Mindful of the hard-won lesson about the need to powder one´s nose before setting out, I trotted off into the long grass this morning just as soon as I had tackled up.

No sooner had I begun attending to this essential biological function than a red-legged partridge burst into the air at my feet. I believe the term used for this behaviour is “flushing” which seemed particularly apt under the circumstances.

Red-legged partridge are by no means uncommon here but I bump into them rarely enough for the event to be worth noting. You may recall that I came across one recently at the Club del Sol tennis club. What it was doing there remains something of a mystery. Today I wasn´t expecting to find another much less nearly piss on the thing!

Soon after this encounter with the local birdlife, Steve and I set out in search of a bass or two. Unfortunately the bass seemed less enthusiastic about this prospective rendez-vous and remained completely indifferent to whatever we offered them.

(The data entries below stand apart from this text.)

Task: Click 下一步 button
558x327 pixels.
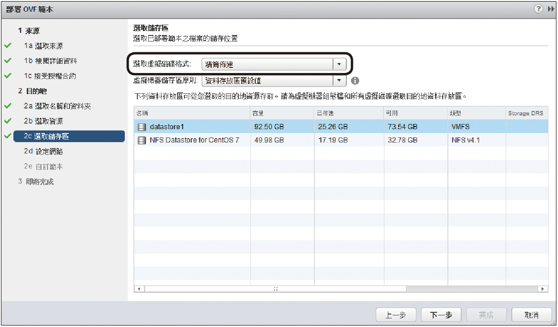Action: (x=441, y=315)
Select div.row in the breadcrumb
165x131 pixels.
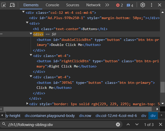pos(85,116)
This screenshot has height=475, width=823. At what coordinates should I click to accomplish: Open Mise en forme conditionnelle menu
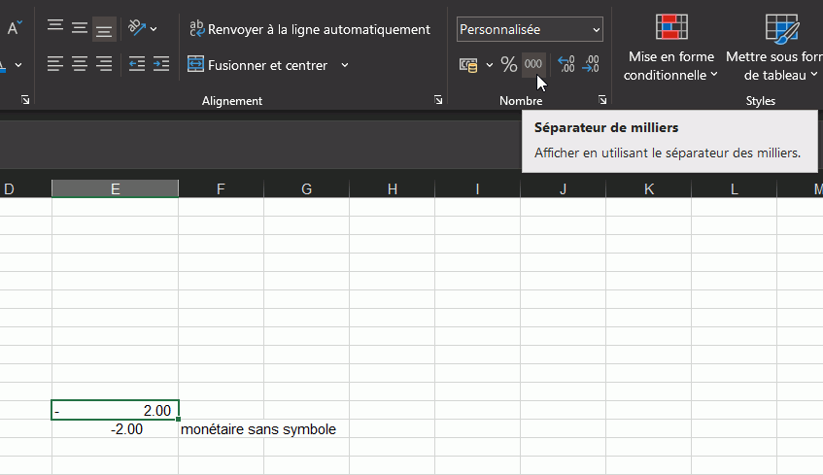670,65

It seems to me that black bass are either “on” or “off.” It is almost as though Mother Nature has a great big lever that she pulls to switch the fish from one condition to another. She probably has many such levers to operate simultaneously – some to make the bass come on, others to tell the bee-eaters that have recently joined us to make the crossing from Africa and to return there again in the late summer, other levers again to tell the vultures we saw overhead leave their roosts and rise on the thermals coming off the mountain.

Steven and I covered a lot of water this morning, certainly several hundred metres of shoreline with really nothing to show for it. I had what felt like a good fish on for a while but it dropped off and I didn´t get another offer. Steven saw plenty of small carp but the bass were simply not playing ball.

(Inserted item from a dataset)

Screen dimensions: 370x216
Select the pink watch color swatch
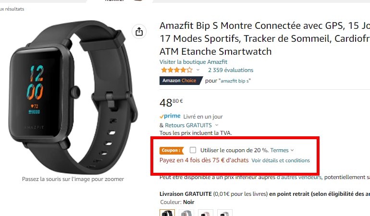(x=206, y=213)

At one point I saw a shallow rise at the shore that indicated a safe place to pull up and stretch my legs. On the other side of a narrow isthmus was a lovely calm pool which was really a bay connected to the reservoir. In this pool a fine gypsy barbel was taking a leisurely cruise and exploring the gin clear water for breakfast. This is the furthest I have ever seen a gypsy barbel from the river mouth.

The fish had not seen me and I snipped off the woolly bugger which the bass had been ignoring all morning, and tied on a little nymph in its place. By the time I had carried out this little task the barbel was gone.

Steve had pretty much the same response from the fish he was pursuing and so the net result of all that paddling and casting was zero. We didn´t catch nuffin!

Were we disappointed? No, not really. We had had a wonderful day on the Guadalhorce the previous day and felt that a few black bass would have been the icing on the cake. But there will be no complaints from us. You can have a hell of a cake even without icing.

The scenery on this reservoir is stunning. I have tried to take a few pictures to show this but they do it little justice. You need to feel and hear a place as much as see it and you to be there to be dwarfed by this country; the mountains, the blanketing trees, the prickly pear cacti clinging to the hillside. In the high summer the cicadas here will crush you with their song. You have to be jostled by the growing waves as the wind picks up in the early afternoon. These are the things, as much as the bass and the barbel that bring us to places like this.

We could only stay at the reservoir until around lunchtime. Steve had a couple of hours to get home and some things to get on with. Me too, although for me the journey would be shorter.

In the evening, when neither of us would be there to witness it, the shadows of mountains would creep across the water and, again un-witnessed, a switch somewhere would be thrown and the black bass would be on again.

Fish or no fish, there´s nothing wrong with spending a few hours in a place like this.

Fish or no fish, there´s nothing wrong with spending a few hours in a place like this.